Da ich es nicht anders machen würde nicke ich nur und während sie den Katheter legt, fange ich an nach diesem verdammten Gegenmittel zu suchen. Nach einer Minute fängt Ann auch an zu suchen. Am liebsten möchte ich die ganzen Fächer rausreißen aber ich darf nicht aus der Fassung geraten, und vor allem nicht vor jemandem aus der Führungsrege.

"Ann", höre ich Sayuuri sagen und als ich mich umdrehe sehe ich, wie sie versucht sich aufzurichten und nach dem Eimer zu greifen. Ich sehe zu der ehemaligen Forensikerin und sie nickt mir zu, dass sie weitersucht. Ich stehe auf und laufe zur Krankenliege. In dem Moment als ich ihr den Eimer reiche und ihre Haare nach hinten halte zuckt sie zusammen und ein wenig Blut läuft aus ihrem Mund. Ich kann meinen Blick für einen Moment nicht von dem Blut abwenden, doch als Sayuuri sich müde auf die Liege fallen lässt löse ich mich aus meiner Starre. Sie hält sich den Bauch und zuckt ein wenig, während ihre Hände stark zittern.

"Nicht auf den Rücken legen! Entweder aufsetzen oder auf die Seite legen", sage ich ihr und kraftlos versucht sie sich auf die Seite zu drehen und leicht aufzurichten. Sie nimmt mir den Eimer ab und wischt sich mit dem Handrücken ein wenig Blut vom Mund.

"Das solltest du nicht sehen", sagt sie weil es ihr unangenehm ist, aber ich lasse nicht von ihr ab. Sie fängt wieder stärker an zu zittern, weswegen ich wieder ihre Haare nehme und erneut ein Strahl verdünntes Blut aus ihrem Mund kommt. Das ist gar nicht gut.

"Wer soll dir dann die Haare zurückhalten", versuche ich ein Grinsen zustande zu bringen.

"Ich habe das Mittel", ruft Ann und rennt zu uns.
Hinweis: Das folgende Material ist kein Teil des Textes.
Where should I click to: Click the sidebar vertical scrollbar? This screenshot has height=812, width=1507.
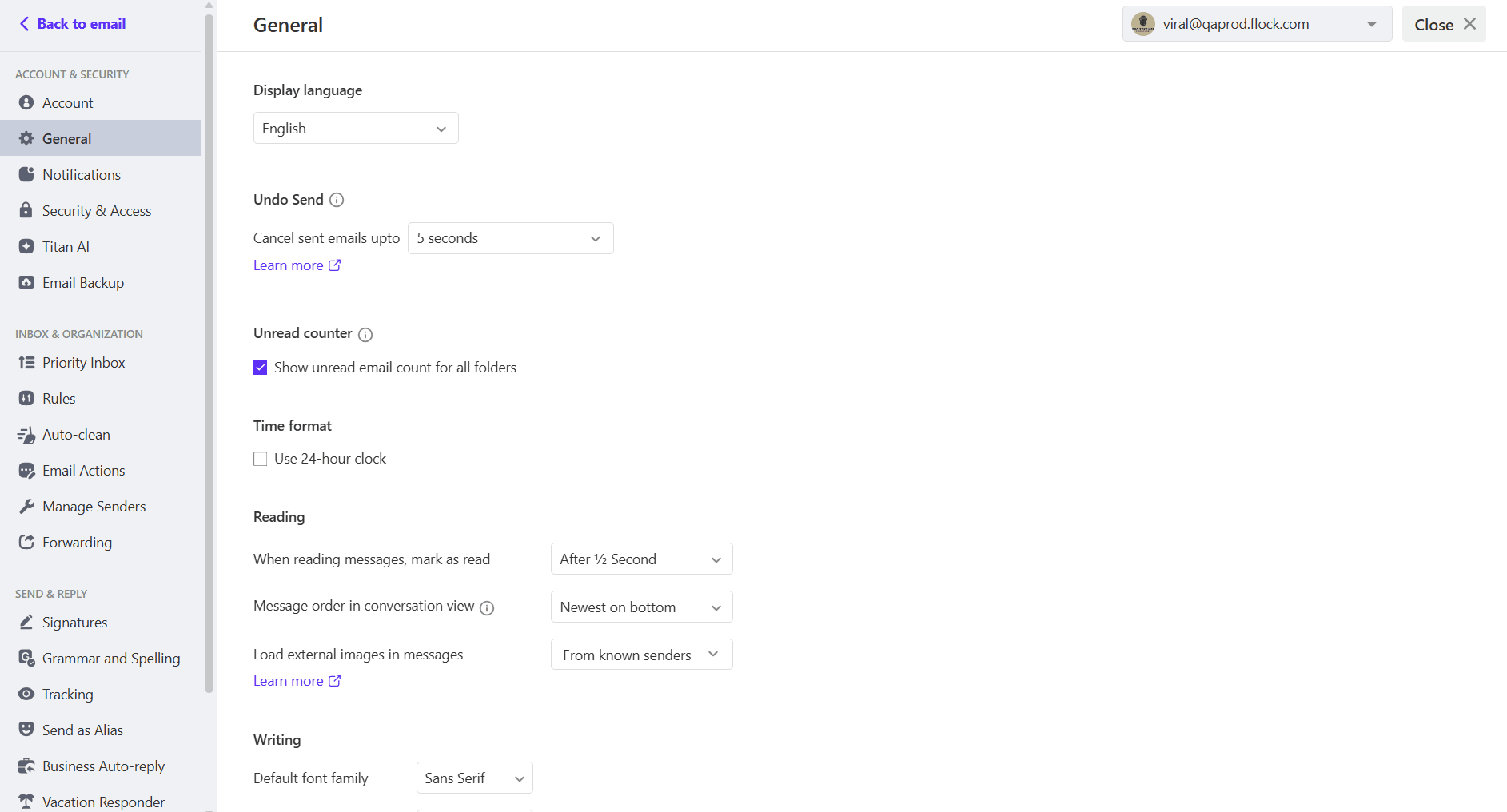(209, 352)
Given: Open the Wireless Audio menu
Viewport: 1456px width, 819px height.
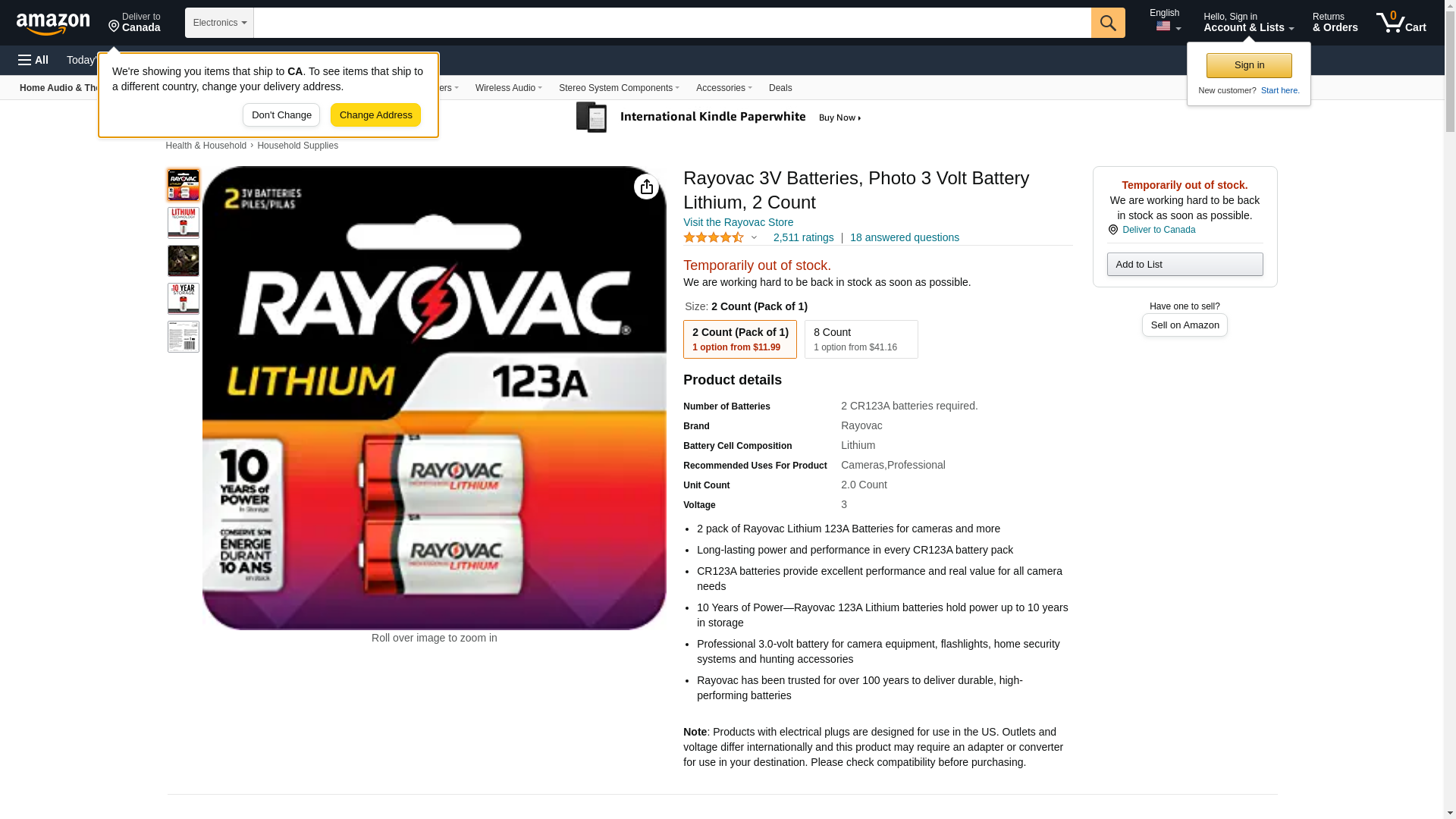Looking at the screenshot, I should tap(508, 88).
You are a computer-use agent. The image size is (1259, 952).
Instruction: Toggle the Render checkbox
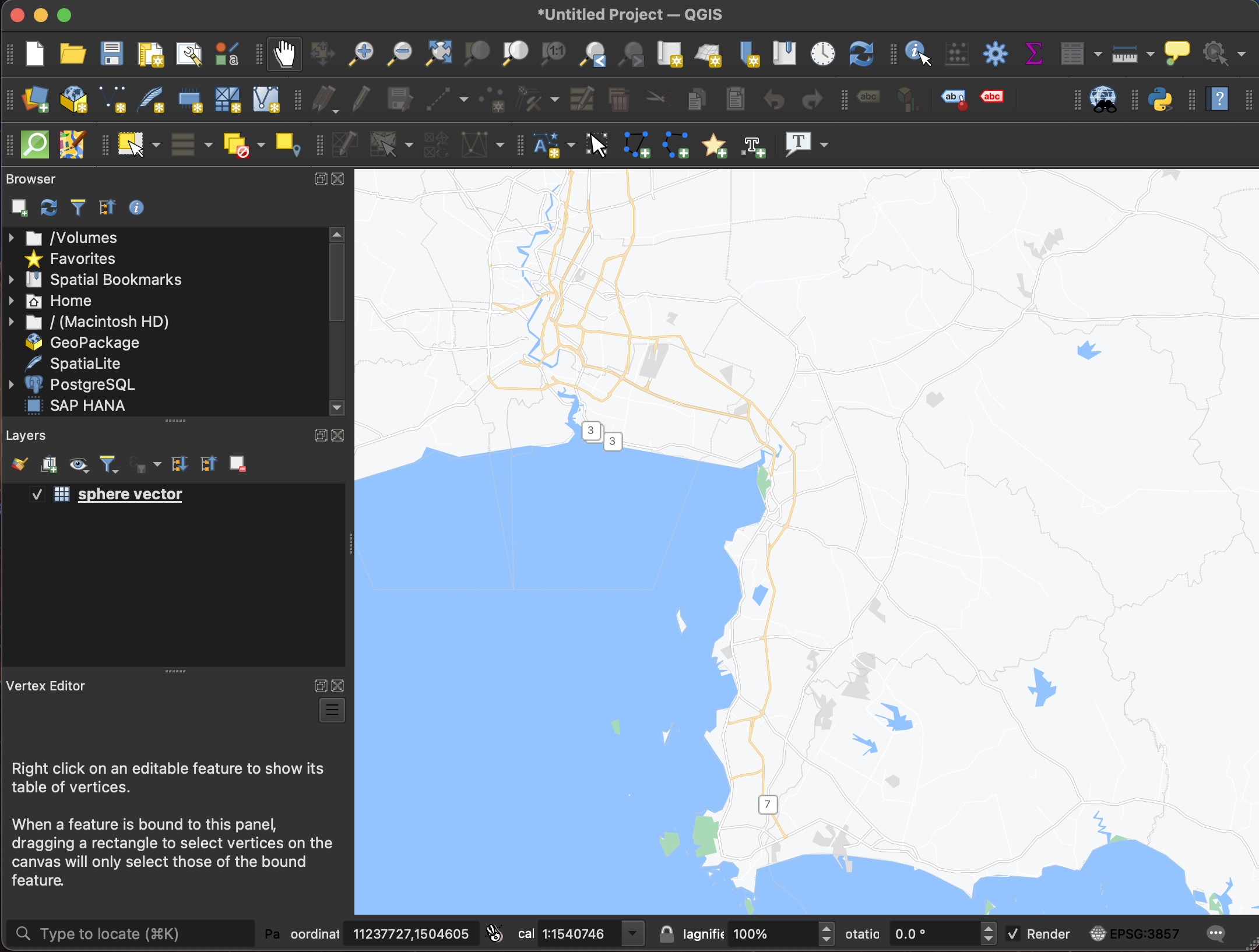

Sie injiziert das Gegenmittel in Sayuuris anderen Arm und fühlt ihren Puls. Ich stelle den Eimer wieder auf den Boden und das Beruhigungsmittel scheint seine Wirkung zu entfalten. Sie atmet ruhiger und langsam fallen ihre Augen zu. "Sie wird eine ganze Weile schlafen, aber das wird wieder"

Ich beruhige mich ein wenig und laufe zu einem der Stühle neben der Krankenliege. Ich achte auf jede Bewegung von Sayuuri, jedes Zucken und warte bis ich mir sicher bin, dass es ihr besser geht und sie schläft. Ann räumt noch ein zwei Sachen weg, dann überprüft sie den Katheter und klebt ein kleines Pflaster auf die Einstichstelle am anderen Arm. Ich habe keine Lust mit ihr zu reden und hoffe nur, dass sie gleich verschwindet.

"Du magst sie nicht wahr?"

Das brauchst du nicht zu wissen, es ist schließlich meine Angelegenheit.

"Sie ist eine gute Spielerin, also ist sie auch nützlich", sage ich trocken und ziehe nur grinsend meine Augenbrauen hoch, obwohl mir gar nicht danach ist.

"Wenn du bei der Meinung bleiben willst, also ich kann sie gut leiden", höre ich sie schon fast die Augen verdrehen, "Bleibst du bei ihr, ich brauche dringend Schlaf?"

"Ja", sage ich nur knapp und nach einem letzten Mal Pulsüberprüfen dreht sich Ann zum gehen um. Ich habe mir schon gedacht, dass Ann was für sie übrig hat. An der Tür vorhin wollte sie mich schon abwimmeln, aber als ich meinte dass es Sayuuri nicht gut geht ist sie mitgekommen. Außerdem war mir bei unseren ersten Begegnungen klar geworden, dass Sayuuri jemand ist den die Leute gern haben. Selbst Aguni scheint ein wenig warm mit ihr geworden zu sein, jedenfalls auf seine eigene Art und Weise.

Aber ich hätte nicht gedacht, dass das auch für mich gelten würde.